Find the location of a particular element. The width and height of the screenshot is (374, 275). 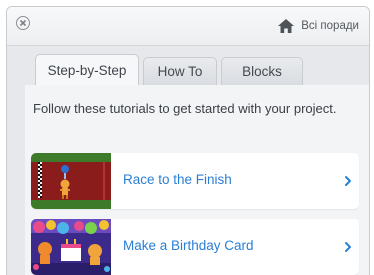

tab-step-by-step: Step-by-Step is located at coordinates (87, 70).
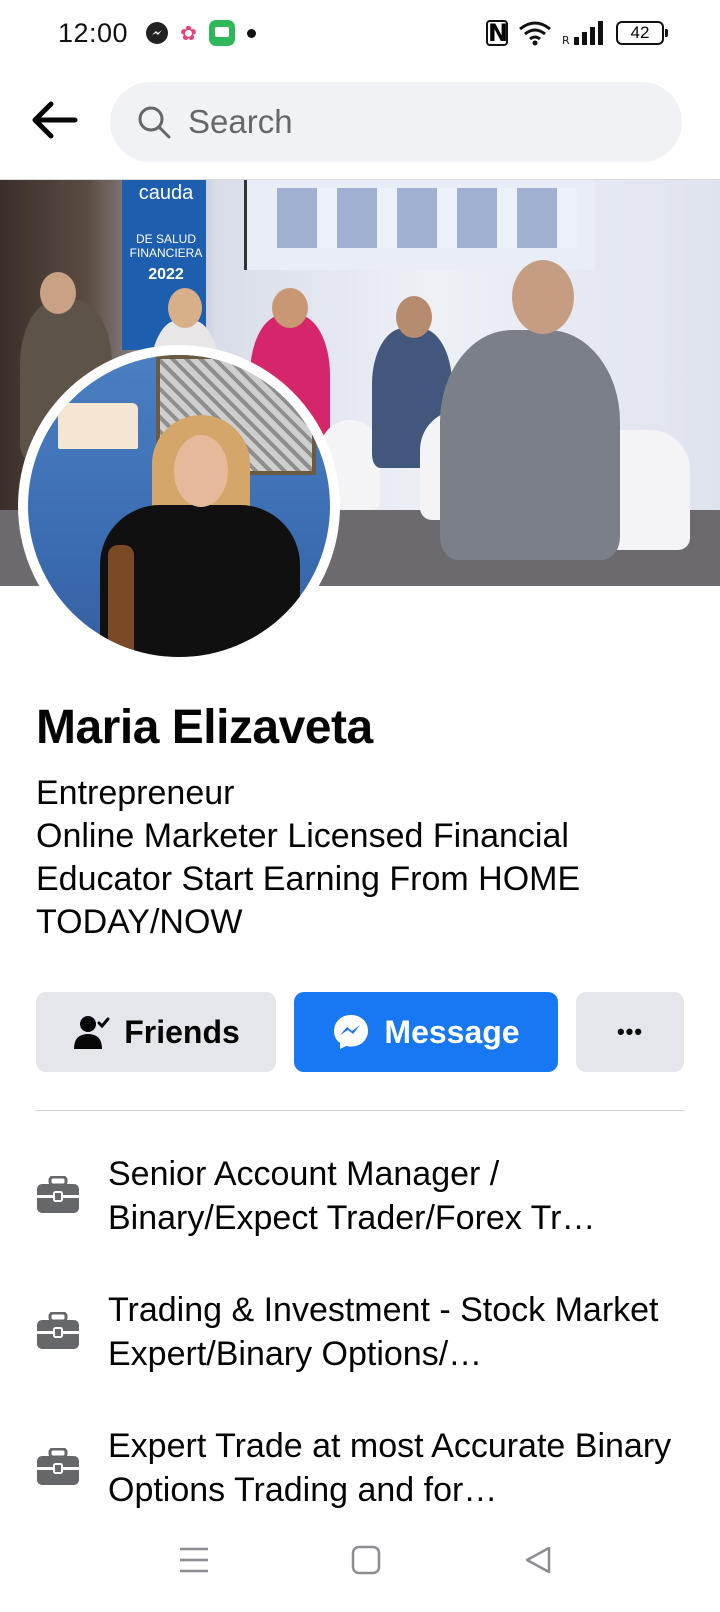  I want to click on bio-line: Entrepreneur, so click(136, 793).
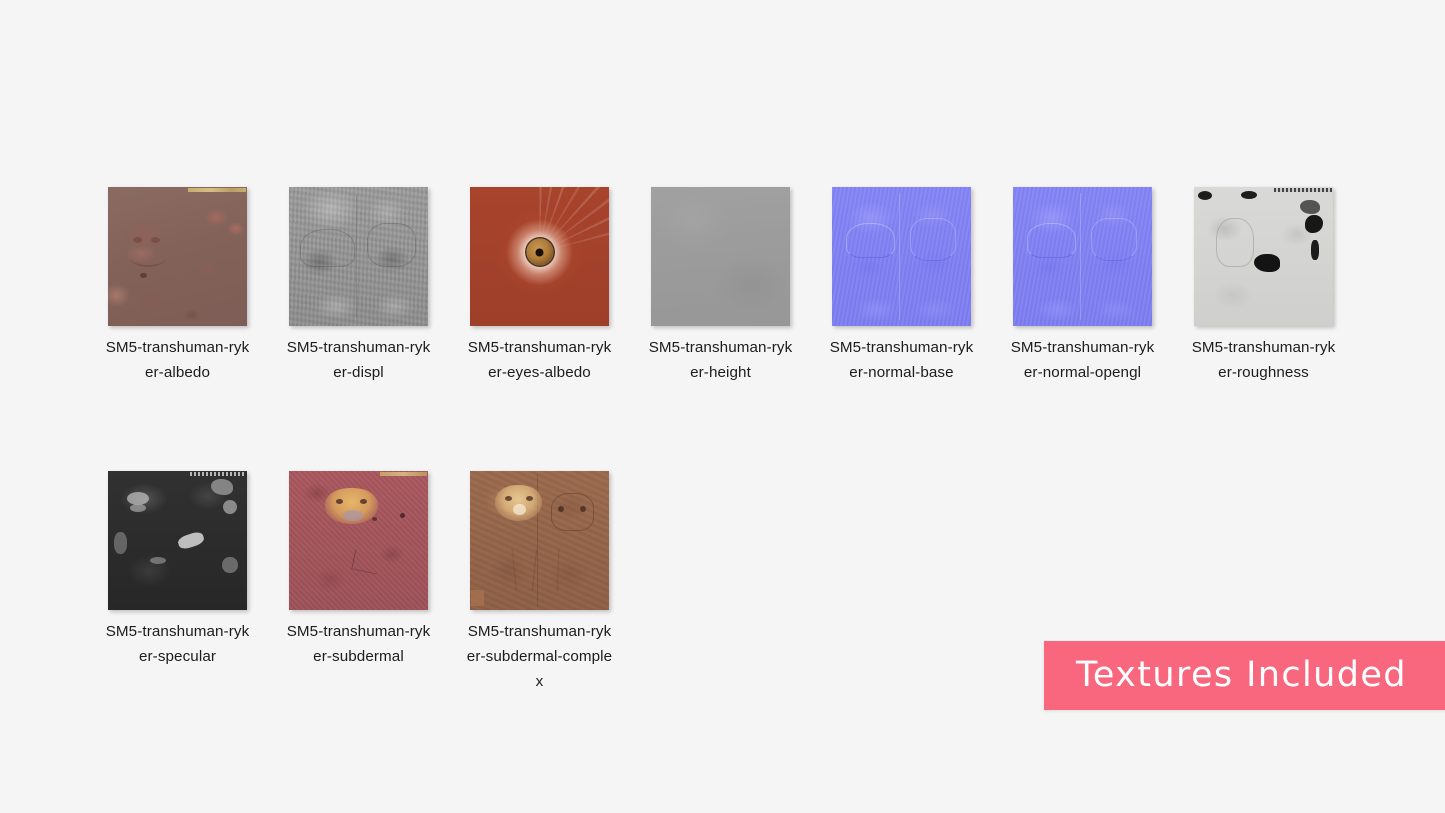  I want to click on texture-thumbnail-eyes-albedo, so click(540, 256).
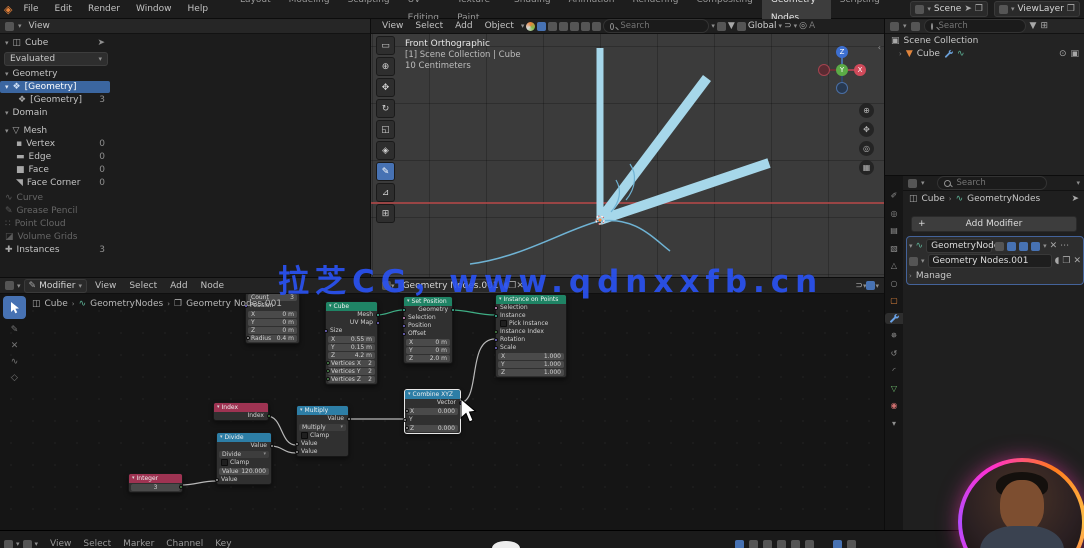 This screenshot has height=548, width=1084. I want to click on editor-type-icon, so click(8, 544).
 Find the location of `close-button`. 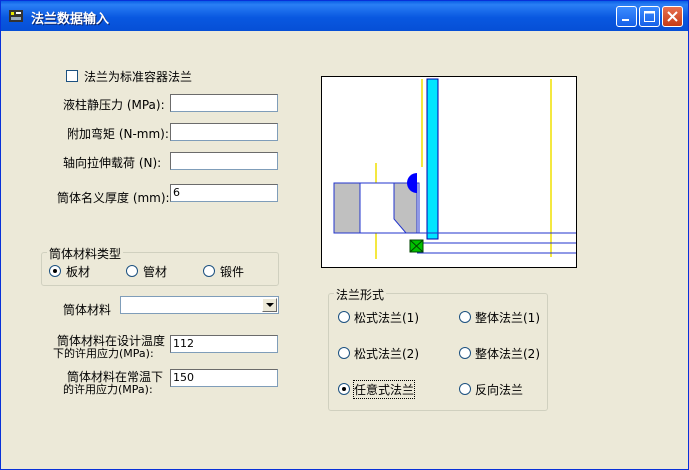

close-button is located at coordinates (672, 16).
────────────────────
YOUR OBJECTIVE: Can you copy all of the rows above word for word, leaving out the pictures?

TASK OUTPUT:
Find the location of a particular element. The width and height of the screenshot is (374, 275). 

tab-step-by-step: Step-by-Step is located at coordinates (87, 70).
  I want to click on bio-line: Entrepreneur, so click(136, 793).
  I want to click on texture-thumbnail-eyes-albedo, so click(540, 256).
 This screenshot has height=548, width=1084. I want to click on editor-type-icon, so click(8, 544).
 Find the location of `close-button`. 

close-button is located at coordinates (672, 16).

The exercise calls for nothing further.